Thérèse arrived at Candia on 19 June 1669 in company with 17 transport ships and 6,000 French soldiers. The French force was there to support the Venetian forces during the Siege of Candia. Another 24 French warships arrived on 3 July. Six days after their arrival the leader of the French corps, François de Vendôme, Duc de Beaufort, was killed in battle and Philippe de Montaut-Bénac took over. On 10 July a council of all the leaders of the allied armies took place and the decision was made to use the fleet to attack the Turks northwest of the city, as this part of the city was totally impoverished. After the bombardment the allied forces aimed to strike and repel the Turks. 24 July was selected as the day of the operation. As planned that day, the whole Navy sailed west of the city to the mouth of the river Giofyros. The fleet comprised 58 warships mounting 1100 cannon. For three hours the fleet continuously bombarded the Turks, when suddenly Thérèses powder magazine caught fire, resulting in the destruction of the ship. Only seven of her crew survived out of 350. Immediately after this incident there was great confusion in the French naval force and the fleet's commander, Vincenzo Rospigliosi, ordered the bombardment to be abandoned, and sailed the fleet to the island of Dia.
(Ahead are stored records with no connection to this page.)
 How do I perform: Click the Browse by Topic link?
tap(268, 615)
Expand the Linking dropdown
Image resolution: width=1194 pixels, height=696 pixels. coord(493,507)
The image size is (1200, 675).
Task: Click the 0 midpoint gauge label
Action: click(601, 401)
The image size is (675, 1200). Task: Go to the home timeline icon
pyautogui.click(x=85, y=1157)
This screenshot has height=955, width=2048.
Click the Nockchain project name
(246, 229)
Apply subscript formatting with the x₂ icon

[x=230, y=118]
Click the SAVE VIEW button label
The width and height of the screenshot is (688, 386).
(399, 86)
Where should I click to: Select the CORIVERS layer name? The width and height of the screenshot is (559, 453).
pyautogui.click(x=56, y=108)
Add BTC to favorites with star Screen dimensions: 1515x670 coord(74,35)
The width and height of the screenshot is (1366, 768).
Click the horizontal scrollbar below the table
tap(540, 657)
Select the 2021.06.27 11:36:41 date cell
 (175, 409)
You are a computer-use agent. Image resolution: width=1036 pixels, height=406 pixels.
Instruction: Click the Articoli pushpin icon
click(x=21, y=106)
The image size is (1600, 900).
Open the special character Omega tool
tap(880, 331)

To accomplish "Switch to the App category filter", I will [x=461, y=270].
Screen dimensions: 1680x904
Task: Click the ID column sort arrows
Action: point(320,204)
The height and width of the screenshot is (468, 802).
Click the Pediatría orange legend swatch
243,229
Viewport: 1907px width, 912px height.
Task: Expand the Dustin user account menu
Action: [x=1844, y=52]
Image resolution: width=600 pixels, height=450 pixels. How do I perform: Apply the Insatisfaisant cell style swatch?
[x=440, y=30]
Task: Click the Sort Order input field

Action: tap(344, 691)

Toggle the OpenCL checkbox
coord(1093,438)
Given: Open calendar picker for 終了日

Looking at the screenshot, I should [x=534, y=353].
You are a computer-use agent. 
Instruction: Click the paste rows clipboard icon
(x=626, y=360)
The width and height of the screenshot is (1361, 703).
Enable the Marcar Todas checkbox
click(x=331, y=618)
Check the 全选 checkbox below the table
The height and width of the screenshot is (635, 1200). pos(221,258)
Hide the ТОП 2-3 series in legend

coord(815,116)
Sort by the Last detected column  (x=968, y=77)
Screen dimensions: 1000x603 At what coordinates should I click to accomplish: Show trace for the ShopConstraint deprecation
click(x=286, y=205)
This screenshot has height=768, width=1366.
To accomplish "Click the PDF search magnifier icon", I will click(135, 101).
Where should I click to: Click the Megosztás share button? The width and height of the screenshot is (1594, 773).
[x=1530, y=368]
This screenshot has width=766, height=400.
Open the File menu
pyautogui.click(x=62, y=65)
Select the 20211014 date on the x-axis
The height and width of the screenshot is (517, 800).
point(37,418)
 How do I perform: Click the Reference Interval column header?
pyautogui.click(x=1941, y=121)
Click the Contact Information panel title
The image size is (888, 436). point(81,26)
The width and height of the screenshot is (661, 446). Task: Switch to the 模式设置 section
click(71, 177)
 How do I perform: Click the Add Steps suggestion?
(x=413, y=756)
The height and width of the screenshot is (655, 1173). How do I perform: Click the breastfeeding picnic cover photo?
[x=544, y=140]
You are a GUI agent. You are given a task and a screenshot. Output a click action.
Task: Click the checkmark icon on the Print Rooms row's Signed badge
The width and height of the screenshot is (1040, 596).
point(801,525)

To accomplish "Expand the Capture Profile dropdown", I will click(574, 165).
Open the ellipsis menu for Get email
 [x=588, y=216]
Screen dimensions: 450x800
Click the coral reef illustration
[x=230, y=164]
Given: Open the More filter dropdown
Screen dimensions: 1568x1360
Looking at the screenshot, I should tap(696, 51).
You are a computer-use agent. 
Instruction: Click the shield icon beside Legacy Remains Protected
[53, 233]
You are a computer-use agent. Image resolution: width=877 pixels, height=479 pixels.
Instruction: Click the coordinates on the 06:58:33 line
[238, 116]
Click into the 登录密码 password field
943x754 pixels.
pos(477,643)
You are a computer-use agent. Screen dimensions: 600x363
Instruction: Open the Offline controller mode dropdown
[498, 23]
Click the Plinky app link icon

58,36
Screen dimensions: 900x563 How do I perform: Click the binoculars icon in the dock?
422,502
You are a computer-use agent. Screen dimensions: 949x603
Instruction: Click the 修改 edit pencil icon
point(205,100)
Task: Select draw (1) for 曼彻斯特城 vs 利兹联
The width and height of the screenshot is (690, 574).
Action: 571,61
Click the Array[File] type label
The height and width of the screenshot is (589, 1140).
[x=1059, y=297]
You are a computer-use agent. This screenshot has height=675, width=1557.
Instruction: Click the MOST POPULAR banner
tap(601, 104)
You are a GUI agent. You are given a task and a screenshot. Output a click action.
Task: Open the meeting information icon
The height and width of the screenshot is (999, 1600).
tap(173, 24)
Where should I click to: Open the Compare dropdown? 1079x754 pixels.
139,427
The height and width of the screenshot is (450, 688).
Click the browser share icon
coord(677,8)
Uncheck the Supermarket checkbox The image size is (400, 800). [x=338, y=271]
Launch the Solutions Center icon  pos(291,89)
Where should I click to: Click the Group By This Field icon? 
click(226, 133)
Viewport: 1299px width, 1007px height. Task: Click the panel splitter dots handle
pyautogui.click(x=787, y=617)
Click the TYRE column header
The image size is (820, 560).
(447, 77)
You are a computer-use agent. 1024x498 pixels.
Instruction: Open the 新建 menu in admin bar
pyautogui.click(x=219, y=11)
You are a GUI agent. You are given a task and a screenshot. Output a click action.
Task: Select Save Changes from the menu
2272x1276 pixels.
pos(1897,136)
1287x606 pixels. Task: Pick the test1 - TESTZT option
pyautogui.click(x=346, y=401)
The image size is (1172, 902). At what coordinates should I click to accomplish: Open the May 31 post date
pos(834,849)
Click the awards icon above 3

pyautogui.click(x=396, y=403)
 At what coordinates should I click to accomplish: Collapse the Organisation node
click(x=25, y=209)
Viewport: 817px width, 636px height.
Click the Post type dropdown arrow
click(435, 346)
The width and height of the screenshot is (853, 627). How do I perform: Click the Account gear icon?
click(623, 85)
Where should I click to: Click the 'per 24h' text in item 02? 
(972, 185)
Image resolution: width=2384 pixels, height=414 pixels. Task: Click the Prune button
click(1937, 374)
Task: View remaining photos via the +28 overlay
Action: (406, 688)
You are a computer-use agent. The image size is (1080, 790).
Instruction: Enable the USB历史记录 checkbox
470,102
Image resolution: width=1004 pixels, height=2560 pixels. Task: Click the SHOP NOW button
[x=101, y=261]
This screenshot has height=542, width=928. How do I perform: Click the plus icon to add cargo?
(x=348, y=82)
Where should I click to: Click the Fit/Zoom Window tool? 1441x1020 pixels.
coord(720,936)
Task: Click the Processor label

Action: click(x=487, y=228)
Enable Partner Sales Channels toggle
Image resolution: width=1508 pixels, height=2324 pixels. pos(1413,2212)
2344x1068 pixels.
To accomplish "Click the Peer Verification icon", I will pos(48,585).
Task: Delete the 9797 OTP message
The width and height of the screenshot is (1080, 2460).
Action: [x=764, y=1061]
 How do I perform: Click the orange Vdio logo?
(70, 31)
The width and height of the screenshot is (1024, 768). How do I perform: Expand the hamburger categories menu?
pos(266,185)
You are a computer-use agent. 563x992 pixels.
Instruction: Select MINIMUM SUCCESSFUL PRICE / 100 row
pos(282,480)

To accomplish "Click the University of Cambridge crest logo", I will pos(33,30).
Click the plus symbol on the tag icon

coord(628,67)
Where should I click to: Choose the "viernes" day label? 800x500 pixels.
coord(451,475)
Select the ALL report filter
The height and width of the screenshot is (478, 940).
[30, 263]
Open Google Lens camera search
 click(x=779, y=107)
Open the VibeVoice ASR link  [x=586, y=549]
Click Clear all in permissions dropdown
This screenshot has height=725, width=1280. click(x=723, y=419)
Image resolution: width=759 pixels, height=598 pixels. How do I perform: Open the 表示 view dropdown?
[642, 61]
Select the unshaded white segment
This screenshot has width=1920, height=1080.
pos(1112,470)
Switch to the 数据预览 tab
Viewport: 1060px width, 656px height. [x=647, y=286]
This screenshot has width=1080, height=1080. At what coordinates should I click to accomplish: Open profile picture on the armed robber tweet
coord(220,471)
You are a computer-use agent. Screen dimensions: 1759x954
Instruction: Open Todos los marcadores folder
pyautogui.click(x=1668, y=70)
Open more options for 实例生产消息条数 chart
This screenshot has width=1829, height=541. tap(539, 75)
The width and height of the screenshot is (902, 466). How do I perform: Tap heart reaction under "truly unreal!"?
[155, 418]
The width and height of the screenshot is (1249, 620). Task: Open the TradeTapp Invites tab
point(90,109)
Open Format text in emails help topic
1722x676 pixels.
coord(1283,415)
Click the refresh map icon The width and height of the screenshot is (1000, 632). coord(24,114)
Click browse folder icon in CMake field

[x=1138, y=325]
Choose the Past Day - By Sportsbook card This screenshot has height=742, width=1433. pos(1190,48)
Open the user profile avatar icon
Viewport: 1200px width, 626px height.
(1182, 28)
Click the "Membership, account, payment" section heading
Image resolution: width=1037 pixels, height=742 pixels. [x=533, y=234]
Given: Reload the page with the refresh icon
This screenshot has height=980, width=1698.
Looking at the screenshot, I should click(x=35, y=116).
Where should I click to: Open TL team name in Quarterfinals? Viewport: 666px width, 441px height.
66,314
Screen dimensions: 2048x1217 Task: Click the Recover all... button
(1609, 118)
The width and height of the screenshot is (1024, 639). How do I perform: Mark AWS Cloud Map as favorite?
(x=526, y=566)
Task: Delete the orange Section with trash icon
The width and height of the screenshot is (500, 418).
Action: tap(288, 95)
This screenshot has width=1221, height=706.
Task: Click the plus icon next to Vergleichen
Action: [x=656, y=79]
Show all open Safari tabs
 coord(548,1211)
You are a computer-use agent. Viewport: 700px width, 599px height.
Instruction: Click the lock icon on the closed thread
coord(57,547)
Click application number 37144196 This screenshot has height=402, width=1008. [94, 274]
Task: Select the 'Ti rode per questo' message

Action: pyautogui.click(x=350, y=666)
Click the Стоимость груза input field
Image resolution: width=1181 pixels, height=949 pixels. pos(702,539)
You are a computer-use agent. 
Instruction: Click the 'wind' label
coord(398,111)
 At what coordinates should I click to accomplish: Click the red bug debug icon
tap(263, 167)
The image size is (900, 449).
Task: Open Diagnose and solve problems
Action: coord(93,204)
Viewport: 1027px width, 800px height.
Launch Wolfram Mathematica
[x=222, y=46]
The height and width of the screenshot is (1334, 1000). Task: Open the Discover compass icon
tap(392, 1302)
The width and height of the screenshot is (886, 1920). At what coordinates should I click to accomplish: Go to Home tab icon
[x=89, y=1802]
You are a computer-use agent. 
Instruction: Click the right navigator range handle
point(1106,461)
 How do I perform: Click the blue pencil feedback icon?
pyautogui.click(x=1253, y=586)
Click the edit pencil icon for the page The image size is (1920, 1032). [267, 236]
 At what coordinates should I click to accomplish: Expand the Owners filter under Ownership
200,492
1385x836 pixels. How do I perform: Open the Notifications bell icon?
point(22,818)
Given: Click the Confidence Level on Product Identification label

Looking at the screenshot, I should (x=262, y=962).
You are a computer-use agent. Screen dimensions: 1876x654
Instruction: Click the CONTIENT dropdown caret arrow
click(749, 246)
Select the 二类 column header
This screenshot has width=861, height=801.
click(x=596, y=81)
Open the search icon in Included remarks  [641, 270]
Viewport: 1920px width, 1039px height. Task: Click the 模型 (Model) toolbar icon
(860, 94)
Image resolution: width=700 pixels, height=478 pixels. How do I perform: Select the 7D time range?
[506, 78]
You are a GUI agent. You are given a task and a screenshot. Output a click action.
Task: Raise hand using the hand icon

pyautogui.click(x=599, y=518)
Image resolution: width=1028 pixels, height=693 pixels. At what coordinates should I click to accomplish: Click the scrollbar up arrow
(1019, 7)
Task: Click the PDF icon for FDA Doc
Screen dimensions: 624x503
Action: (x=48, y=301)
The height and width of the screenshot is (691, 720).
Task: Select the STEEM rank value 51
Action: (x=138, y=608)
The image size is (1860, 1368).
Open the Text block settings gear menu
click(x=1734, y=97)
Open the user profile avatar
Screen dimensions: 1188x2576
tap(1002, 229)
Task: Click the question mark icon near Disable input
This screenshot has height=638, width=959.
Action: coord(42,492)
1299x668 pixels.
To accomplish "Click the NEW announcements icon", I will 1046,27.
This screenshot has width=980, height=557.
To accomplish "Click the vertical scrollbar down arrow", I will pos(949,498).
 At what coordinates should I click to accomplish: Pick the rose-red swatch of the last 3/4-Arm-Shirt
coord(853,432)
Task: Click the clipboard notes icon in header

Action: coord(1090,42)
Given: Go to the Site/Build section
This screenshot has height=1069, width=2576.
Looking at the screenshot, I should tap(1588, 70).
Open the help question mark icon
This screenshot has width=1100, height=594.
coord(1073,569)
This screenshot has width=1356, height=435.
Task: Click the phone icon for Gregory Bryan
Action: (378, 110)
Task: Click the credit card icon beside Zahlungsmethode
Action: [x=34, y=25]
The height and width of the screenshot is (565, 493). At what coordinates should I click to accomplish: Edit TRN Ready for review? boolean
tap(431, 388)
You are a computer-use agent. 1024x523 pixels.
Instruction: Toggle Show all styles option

The incident seriously damaged the citizens' and sailors' morale and caused divisions in the military leadership. The leader of the French force, Philippe de Montaut, decided to withdraw from the city, having sustained casualties of over 2,000 dead and injured, and suffering a shortage of food and supplies.

Captain General Francesco Morosini, tried in vain to change de Montaut's mind. Eventually, between 16 and 21 August, the whole French fleet sailed away leaving the allied forces, a total of 3,600 men, consisting of Venetians, Italians, English, Scottish, Germans and Greeks, to fight alone against over 60,000 Turks. A few days later Morosini was informed that Turkish reinforcements had arrived in Crete, and decided to surrender the city. He signed the capitulation on 6 September and the city was handed over to the Turks.

==The shipwreck==
Manolis Voutsalas, a Greek diver, discovered the wreck of Thérèse west of the port of Heraklion. However, he was initially unsure of her identity. In 1976, Jacques Cousteau visited Crete and Voutsalas showed him the site of the shipwreck. After several dives, Cousteau identified it as the shipwreck of Thérèse.
The scientific underwater excavation of the shipwreck started in 1987 by the Greek Ephorate of Underwater Antiquities. The archaeologists M. Anagnostopoulou and Nicolas Lianos excavated the shipwreck, succeeded in mapping it and raised several objects. Among them, a bronze cannon with the inscription "Le Duc de Vendôme 1666" (admiral), and "HONARATUS SUCHET F(ecit) TOLONI" (cnf. M. Anagnostopoulou- N. Lianos, ΑΑΑ v.ΧΙΧ(1986). This is considered to be the first systematic underwater excavation in Greece.

About 30 m of the hull survive, and between 1987 and 1994, about 80 m2 had been excavated.